>>>>>

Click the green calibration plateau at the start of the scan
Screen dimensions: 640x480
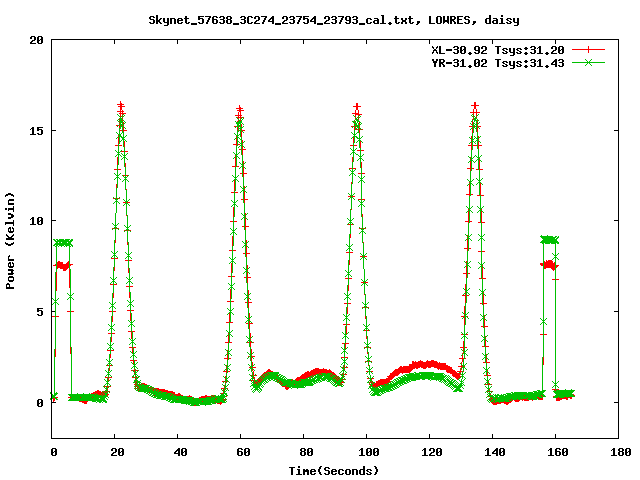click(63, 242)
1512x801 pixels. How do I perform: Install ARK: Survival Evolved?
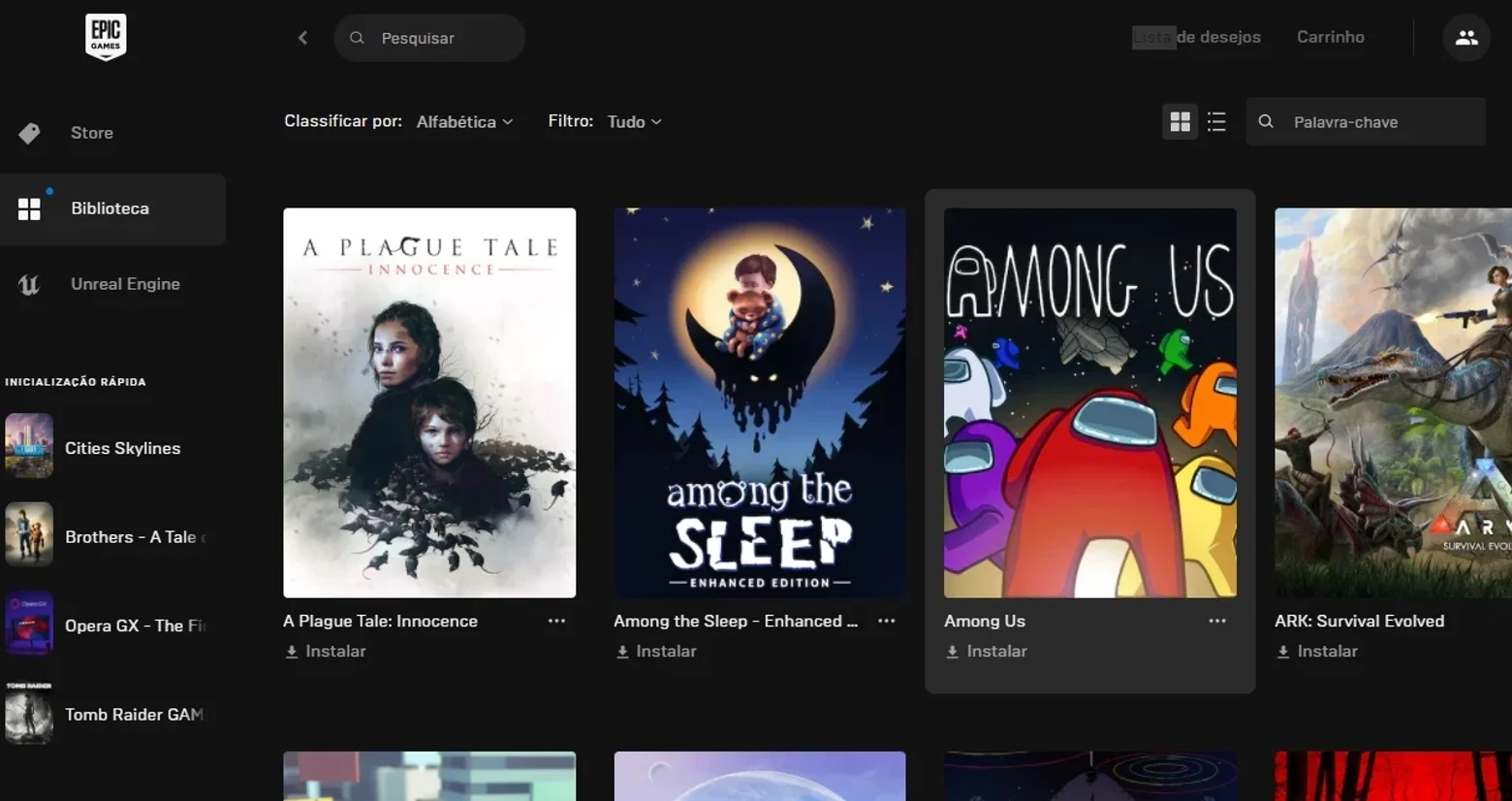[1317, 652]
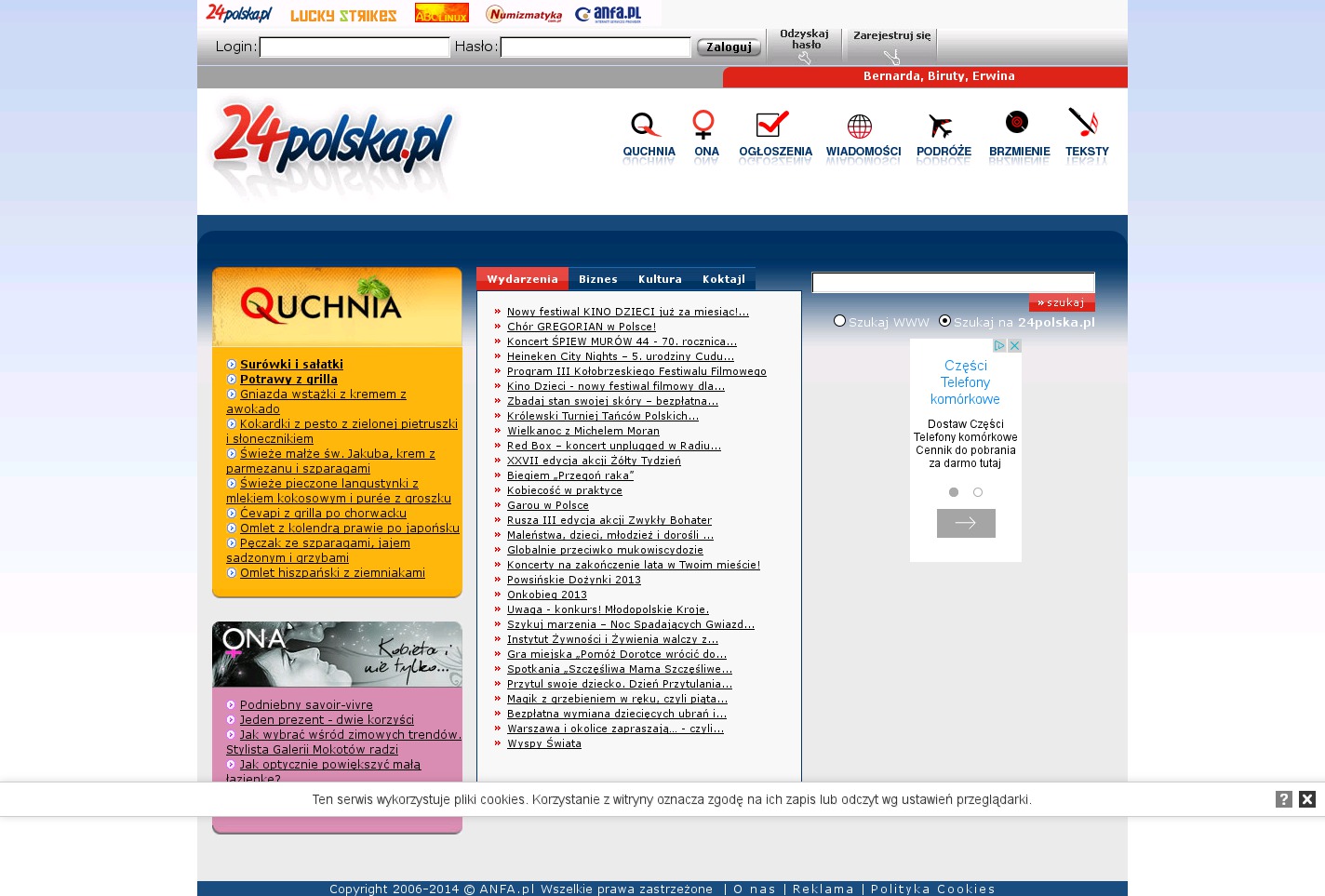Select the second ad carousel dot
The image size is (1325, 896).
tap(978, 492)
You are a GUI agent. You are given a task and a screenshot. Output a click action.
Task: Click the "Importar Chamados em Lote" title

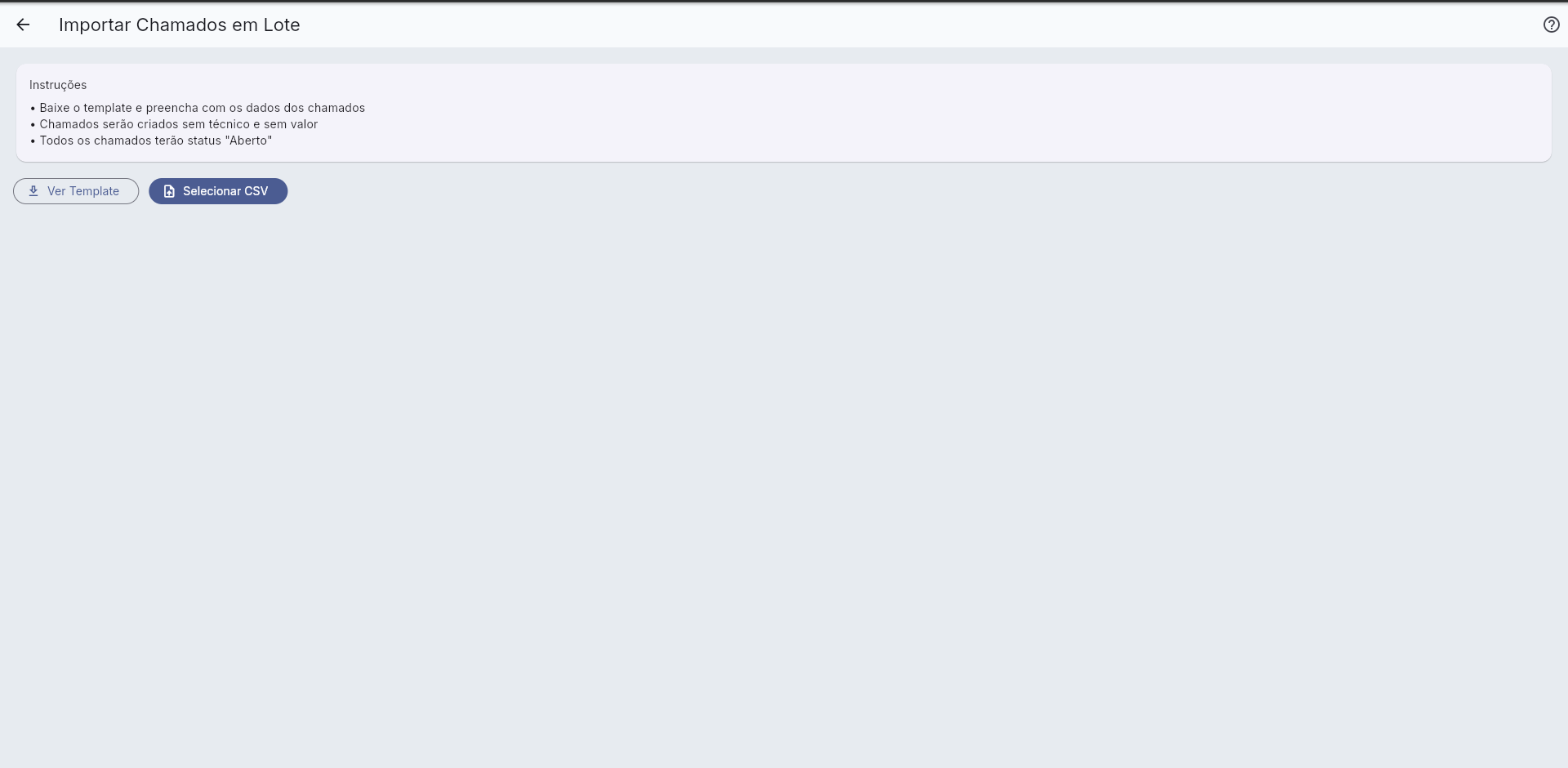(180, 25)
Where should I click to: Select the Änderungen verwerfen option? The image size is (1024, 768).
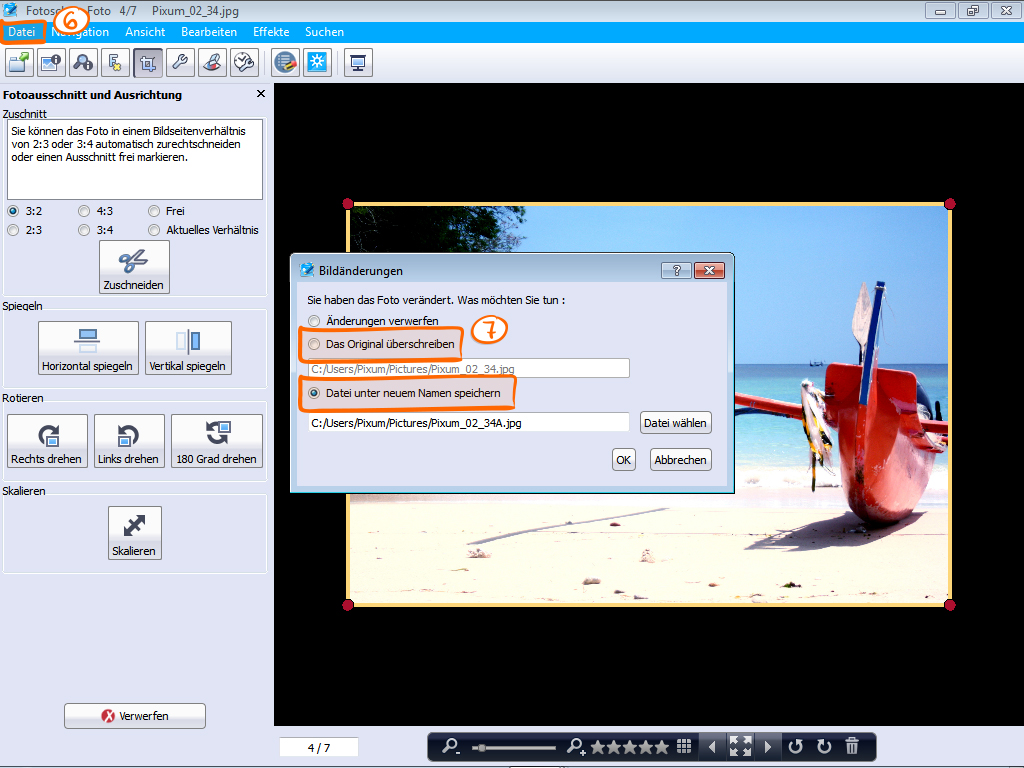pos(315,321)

<<<<<

▶ **Work item**
Faithful copy, images left out: write out every line of data.

▶ **Task answer**
Click the green calibration plateau at the start of the scan
Screen dimensions: 640x480
click(63, 242)
1512x801 pixels. How do I perform: Install ARK: Survival Evolved?
[1317, 652]
Select the second ad carousel dot
The image size is (1325, 896).
tap(978, 492)
You are a GUI agent. You are given a task and a screenshot. Output a click action.
Task: Click the "Importar Chamados em Lote" title

(180, 25)
Where should I click to: Select the Änderungen verwerfen option? The image size is (1024, 768).
pos(315,321)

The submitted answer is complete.